The printed page analysis of English handwritten form

Referring to Figure 17-20, English handwritten form file and picture has some characteristic features, for example often produces aliasing in the ranks, and row piece step phenomenon is particularly evident, experiment showed, that this algorithm has good robustness to such image layout analysis, and effect is remarkable.

In sum, that layout structure of the present invention calculates is simple, effectively, has certain adaptive faculty, can process the situation of low-angle image deflection, shows that for the test of English handwritten form line of text aliasing situation this invention has preferably robustness.This disposal route algorithm complex is low, and the track and localization of length filtering and line of text target has been avoided connective computation process, and image thinning uses the VG (vertical gradient) alternate algorithm, so the method can be used for real time image processing system.The method can be used for a plurality of image processing field, the field such as cuts apart such as Document image retrieval, Character segmentation, file and picture classification, file and picture analysis, picture and text.

Claims

1. file and picture layout structure computing method fast is characterized in that, comprise the steps:

(2) input picture being carried out horizontal gradient calculates;

(3) in the character of input picture and intercharacter zone is merged;

(4) input picture is carried out the line of text mark;

(5) line of text is carried out target following and location;

(7) output space of a whole page structural images and gray level image.

2. described file and picture layout structure computing method according to claim 1 is characterized in that described step (2) comprises the steps:

(2.1) the convolution kernel factor of note horizontal gradient is

,

The presentation video width is

, highly be

The gray-scale value of correspondence position pixel, then gradient image Corresponding gray-scale value Be expressed as:

（1）

(2.2) The probability that the pixel that is by the statistics gray-scale value occurs in image obtains the grey level histogram of gradient image, gray-scale value

Corresponding one-dimension information entropy is designated as

, cut-point then

Calculating be equivalent to following form:

（2）

(2.3) cut-point that maximum informational entropy is corresponding is , in the formula (2),

Calculating use before the cut-point and the normalization probability behind the cut-point The computing information entropy.

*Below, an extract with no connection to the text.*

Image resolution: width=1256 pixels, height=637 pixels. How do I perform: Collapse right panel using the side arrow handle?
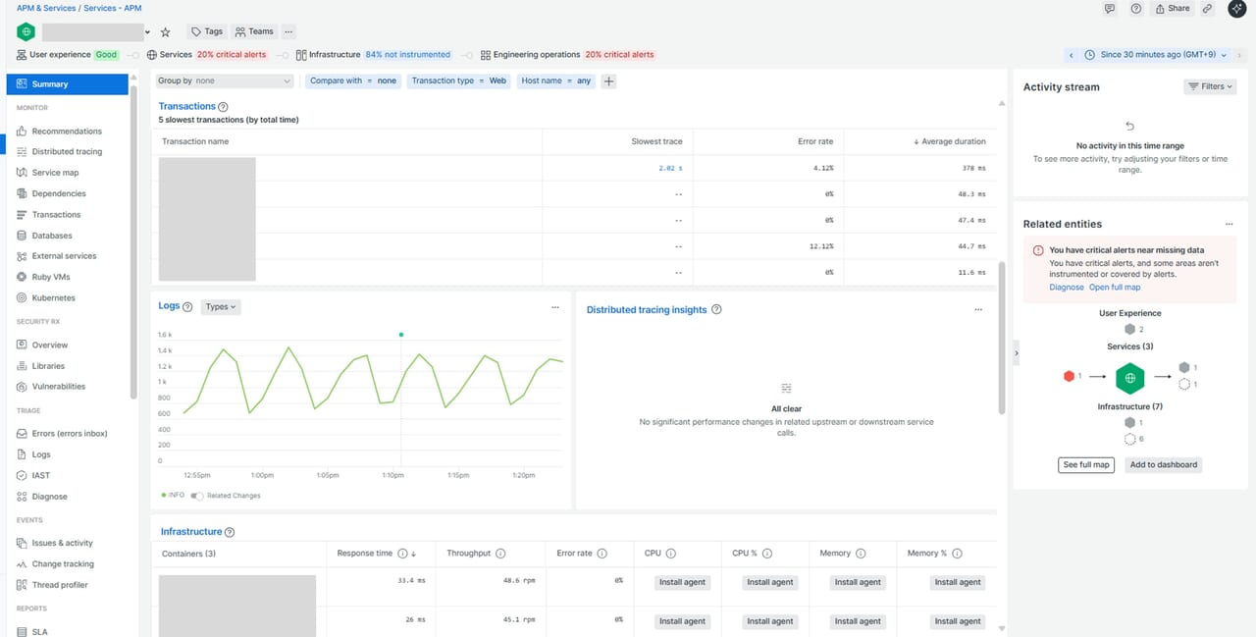[x=1017, y=352]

3. described file and picture layout structure computing method according to claim 2 is characterized in that described step (3) comprises the steps:

(3.1) note perpendicular to the expansion factor on the words direction is

, the words direction expansion factor

, average character duration is

, the length filtering factor

, then have following relation to set up:

（3）

(3.2) note formula (2) is cut apart

After image be

, Obtain through reaching the merging of intercharacter zone in the character

,

Width is on the presentation video

, highly be

Pixel grey scale, then:

（4）。

4, described file and picture layout structure computing method according to claim 2 is characterized in that described step (4) comprises the steps:

(4.1) note VG (vertical gradient) detection nuclear factor is

, the line of text marking image is

（5）

(4.2) mark of line of text has used coboundary or lower limb, in case line of text occur to be interrupted or since the undulatory property of character picture make

Produce wave phenomenon, for overcoming this defective, Before the calculating, repair For

,

Have better smooth effect, be conducive to the tracking of effective target.